Go through the data below. List every line that holds the word "Toggle".

*** Begin section ***

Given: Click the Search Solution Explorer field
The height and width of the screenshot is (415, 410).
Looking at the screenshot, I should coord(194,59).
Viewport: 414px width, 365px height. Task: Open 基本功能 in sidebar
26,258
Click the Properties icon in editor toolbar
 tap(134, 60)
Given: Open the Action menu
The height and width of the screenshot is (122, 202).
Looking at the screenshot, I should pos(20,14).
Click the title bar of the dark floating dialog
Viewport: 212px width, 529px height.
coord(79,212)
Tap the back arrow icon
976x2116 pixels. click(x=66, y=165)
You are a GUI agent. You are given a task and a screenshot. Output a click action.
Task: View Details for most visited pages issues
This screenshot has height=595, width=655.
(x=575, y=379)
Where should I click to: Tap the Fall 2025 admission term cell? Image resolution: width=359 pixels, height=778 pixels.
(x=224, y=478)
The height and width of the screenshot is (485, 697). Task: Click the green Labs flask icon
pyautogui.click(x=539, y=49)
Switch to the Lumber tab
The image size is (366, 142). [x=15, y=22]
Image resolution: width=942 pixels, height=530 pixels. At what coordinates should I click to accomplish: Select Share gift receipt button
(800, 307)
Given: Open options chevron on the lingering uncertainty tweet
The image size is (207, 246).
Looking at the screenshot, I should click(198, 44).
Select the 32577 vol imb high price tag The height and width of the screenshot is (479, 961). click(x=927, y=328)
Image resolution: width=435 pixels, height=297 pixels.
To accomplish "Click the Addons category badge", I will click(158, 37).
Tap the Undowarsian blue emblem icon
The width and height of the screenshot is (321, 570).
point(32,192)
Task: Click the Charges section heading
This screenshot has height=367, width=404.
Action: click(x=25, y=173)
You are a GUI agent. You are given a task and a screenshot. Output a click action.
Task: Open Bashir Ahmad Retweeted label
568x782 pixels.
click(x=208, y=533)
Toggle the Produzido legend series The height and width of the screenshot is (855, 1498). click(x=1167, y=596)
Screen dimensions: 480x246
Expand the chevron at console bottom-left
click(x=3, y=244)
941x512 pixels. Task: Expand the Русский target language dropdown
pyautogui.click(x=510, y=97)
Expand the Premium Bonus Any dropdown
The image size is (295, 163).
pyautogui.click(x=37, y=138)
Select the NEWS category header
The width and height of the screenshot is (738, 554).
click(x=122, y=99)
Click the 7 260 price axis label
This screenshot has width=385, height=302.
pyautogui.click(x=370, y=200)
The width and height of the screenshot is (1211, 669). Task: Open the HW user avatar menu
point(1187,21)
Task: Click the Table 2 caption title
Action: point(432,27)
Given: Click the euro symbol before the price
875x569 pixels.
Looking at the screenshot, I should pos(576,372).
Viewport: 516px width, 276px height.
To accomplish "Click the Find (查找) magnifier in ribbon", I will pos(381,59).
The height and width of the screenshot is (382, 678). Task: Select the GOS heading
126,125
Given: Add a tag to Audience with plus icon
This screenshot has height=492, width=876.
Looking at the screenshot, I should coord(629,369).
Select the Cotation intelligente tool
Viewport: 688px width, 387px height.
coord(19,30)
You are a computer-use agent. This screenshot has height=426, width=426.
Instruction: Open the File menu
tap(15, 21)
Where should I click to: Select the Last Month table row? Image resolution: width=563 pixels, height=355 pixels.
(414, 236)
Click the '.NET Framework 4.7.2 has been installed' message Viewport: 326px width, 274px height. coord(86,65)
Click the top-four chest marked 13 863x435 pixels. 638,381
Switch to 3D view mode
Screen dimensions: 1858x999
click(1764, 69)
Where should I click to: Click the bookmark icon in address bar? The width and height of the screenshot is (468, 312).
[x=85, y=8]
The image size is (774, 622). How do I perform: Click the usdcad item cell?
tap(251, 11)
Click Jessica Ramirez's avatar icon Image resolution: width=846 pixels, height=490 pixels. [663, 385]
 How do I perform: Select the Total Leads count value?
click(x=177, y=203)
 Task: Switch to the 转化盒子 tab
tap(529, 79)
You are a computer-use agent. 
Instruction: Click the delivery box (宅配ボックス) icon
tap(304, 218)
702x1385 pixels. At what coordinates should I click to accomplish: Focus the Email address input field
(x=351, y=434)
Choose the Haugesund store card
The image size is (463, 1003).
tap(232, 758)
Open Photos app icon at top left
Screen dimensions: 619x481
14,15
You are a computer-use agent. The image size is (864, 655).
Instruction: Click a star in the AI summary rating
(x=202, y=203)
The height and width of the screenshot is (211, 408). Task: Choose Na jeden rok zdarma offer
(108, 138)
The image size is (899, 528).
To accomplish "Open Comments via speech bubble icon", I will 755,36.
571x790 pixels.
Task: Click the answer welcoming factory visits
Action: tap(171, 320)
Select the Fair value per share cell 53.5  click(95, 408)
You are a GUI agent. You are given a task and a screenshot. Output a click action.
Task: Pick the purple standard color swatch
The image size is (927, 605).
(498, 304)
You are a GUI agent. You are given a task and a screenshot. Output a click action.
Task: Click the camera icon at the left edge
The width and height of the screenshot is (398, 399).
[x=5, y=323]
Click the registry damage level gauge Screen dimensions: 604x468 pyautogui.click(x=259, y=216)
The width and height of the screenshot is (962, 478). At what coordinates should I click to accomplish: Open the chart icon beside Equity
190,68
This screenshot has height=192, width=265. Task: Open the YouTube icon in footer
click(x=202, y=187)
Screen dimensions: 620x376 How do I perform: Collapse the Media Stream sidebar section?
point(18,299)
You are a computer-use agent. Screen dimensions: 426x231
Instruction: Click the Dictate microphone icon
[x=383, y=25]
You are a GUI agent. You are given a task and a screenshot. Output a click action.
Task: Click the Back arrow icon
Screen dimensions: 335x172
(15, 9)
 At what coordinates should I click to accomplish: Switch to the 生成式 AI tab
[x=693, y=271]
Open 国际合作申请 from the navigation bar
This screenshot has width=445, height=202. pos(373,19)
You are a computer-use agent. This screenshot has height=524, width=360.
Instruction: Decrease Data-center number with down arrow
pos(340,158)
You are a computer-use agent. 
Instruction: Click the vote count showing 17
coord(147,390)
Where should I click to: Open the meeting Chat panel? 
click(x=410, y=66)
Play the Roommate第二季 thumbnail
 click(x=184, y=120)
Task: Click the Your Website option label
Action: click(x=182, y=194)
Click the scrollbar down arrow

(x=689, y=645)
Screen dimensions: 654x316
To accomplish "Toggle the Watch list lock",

*** End section ***

### EXERCISE RESPONSE
Toggle the Produzido legend series The height and width of the screenshot is (855, 1498). click(x=1167, y=596)
To accomplish "Toggle the Watch list lock",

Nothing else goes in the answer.